CPU times: user 1.13 s, sys: 390 ms, total: 1.52 s
Wall time: 1.52 s

Also use numpy.dot() for the matrix-vector multiplication with the row-majored matrix:

res_int_rmajor = np.dot(int_rmajor, vec)

It is not too slow:

CPU times: user 81.6 ms, sys: 1.09 ms, total: 82.7 ms
Wall time: 81.4 ms

The perform the multiplication with the column-majored matrix:

res_int_cmajor = np.dot(int_cmajor, vec)

The performance difference of integer arrays is much larger than floating-point arrays:

CPU times: user 815 ms, sys: 2.01 ms, total: 817 ms
Wall time: 816 ms

It is 10 times slower. Note that double and int64 both take 8 bytes. The reason is that there is not optimized helpers in LAPACK / MKL / vecLib for the column-majored multiplication.

For the same reason, the floating-point multiplication is slightly faster than the integer.

Tiling#

This is a naive implementation of matrix-matrix multiplication:

for (size_t i=0; i<mat1.nrow(); ++i)
{
    for (size_t k=0; k<mat2.ncol(); ++k)
    {
        double v = 0;
        for (size_t j=0; j<mat1.ncol(); ++j)
        {
            v += mat1(i,j) * mat2(j,k);
        }
        ret(i,k) = v;
    }
}

The matrices are row-major. The stride for the second matrix is ncol2, so it doesn’t have good locality. This naive implementation is clear, but the we should expect bad performance.

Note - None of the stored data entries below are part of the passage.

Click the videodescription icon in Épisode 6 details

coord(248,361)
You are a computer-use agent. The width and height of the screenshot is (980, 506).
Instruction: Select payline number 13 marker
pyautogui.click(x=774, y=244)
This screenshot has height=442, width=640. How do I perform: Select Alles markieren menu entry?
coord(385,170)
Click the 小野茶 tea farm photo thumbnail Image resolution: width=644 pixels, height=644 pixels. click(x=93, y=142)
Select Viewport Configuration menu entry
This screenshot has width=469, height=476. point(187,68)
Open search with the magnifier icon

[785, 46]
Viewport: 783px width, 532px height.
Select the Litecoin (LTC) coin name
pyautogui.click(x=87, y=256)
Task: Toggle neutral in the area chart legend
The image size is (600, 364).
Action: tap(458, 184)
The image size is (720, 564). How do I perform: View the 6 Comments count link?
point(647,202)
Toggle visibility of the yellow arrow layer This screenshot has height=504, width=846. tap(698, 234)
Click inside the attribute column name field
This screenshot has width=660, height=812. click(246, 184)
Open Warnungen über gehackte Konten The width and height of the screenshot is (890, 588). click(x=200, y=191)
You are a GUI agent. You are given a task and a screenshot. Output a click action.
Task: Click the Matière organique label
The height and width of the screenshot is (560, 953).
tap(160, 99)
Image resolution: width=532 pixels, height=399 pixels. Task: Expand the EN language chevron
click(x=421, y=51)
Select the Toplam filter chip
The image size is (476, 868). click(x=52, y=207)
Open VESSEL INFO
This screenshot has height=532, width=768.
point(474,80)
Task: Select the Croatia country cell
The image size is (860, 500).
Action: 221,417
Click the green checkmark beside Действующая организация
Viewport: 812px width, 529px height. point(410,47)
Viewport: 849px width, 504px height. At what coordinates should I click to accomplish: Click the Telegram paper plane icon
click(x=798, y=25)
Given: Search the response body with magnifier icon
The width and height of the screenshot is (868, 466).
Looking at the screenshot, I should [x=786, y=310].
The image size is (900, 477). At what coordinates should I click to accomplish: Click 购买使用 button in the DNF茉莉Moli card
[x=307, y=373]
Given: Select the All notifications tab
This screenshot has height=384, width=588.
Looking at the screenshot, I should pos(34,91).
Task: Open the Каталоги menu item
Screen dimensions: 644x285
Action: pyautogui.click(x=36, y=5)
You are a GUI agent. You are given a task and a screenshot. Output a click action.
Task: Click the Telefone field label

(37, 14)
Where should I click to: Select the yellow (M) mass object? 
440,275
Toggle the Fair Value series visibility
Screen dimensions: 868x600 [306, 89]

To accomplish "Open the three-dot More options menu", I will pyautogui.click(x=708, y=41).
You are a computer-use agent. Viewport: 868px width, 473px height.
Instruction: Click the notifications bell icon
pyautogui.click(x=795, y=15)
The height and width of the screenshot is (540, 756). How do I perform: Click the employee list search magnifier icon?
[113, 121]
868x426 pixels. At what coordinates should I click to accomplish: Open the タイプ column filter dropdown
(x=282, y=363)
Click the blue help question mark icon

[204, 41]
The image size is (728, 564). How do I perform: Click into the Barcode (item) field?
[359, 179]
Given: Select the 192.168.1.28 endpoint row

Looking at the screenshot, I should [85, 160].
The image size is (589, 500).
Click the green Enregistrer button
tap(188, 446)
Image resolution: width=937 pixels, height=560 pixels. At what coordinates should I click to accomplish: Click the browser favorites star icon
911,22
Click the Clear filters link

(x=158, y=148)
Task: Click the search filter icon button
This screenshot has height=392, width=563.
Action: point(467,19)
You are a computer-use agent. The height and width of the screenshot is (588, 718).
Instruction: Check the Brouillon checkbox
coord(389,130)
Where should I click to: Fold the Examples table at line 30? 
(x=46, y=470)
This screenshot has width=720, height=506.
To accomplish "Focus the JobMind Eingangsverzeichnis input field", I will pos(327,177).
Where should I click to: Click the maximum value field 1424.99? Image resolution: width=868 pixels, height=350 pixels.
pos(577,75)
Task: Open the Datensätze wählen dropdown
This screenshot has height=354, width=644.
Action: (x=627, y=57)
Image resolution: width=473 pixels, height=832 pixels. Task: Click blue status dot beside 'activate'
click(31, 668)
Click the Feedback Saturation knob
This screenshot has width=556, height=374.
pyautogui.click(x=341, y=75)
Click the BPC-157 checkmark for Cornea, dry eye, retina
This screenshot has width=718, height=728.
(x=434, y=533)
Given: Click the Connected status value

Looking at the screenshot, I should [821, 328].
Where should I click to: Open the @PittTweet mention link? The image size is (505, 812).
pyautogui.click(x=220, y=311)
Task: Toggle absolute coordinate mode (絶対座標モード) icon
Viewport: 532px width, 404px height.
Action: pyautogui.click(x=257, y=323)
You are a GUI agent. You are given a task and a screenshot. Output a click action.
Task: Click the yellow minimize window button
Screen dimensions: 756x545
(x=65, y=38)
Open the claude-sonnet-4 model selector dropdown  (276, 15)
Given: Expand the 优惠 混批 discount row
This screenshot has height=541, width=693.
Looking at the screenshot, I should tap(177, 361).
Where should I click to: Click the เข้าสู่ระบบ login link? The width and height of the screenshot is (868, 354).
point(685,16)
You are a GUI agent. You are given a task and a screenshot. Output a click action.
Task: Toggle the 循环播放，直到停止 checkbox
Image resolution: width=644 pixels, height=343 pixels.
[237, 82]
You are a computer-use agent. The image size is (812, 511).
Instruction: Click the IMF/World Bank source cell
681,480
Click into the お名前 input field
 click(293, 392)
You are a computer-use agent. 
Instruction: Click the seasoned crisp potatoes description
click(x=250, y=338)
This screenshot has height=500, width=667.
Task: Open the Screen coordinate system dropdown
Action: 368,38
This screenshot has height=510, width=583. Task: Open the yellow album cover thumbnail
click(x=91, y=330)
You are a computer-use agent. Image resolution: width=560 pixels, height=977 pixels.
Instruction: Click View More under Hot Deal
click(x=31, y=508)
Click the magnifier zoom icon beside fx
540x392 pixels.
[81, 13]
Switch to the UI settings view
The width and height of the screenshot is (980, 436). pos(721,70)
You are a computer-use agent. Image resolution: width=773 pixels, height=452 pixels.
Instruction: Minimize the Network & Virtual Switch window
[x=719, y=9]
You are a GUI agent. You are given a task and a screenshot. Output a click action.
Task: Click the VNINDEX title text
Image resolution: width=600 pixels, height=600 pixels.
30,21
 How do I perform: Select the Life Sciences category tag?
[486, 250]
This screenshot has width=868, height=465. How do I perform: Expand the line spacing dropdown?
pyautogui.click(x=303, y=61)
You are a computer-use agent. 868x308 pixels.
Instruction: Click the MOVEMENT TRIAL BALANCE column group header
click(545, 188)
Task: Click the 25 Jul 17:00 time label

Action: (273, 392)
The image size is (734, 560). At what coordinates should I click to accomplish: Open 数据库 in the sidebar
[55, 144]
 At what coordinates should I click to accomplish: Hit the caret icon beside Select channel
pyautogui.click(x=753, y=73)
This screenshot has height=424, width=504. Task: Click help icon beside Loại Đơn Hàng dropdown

Matrix-matrix multiplication is one of the most important problems for numerical calculation, and there are many techniques available for making it fast. Most if not all of them are about hiding the memory access latency. Tiling is a basic technique that delivers impressive speed-up by reordering the calculation and making it cache-friendly. The technique is shown in the example code 03_matrix_matrix.cpp.

The benchmark results are:

Performance for matrix-matrix multiplication#
Flavor	Time (s)	Gflops	Ratio
Naive	3.1151	0.344689 (baseline)	1
MKL	0.0489621	21.9301	63.6229
Tile 32*32 bytes	1.15064	0.933171	2.70729
Tile 64*64 bytes	0.452658	2.37208	6.88180
Tile 128*128 bytes	0.748723	1.4341	4.16056
Tile 256*256 bytes	0.833207	1.28869	3.73870
Tile 512*512 bytes	0.764348	1.40478	4.07540
Tile 1024*1024 bytes	0.934039	1.14957	3.33509

Exercises#

Consult the data sheet of one x86 CPU and one Arm CPU. Make a table for the line size of each of the cache levels, and compare the difference between the two CPUs.
Write a program that uses tiling to speed up matrix-matrix multiplication, and do not require the matrix dimension to be multiples of the tile size.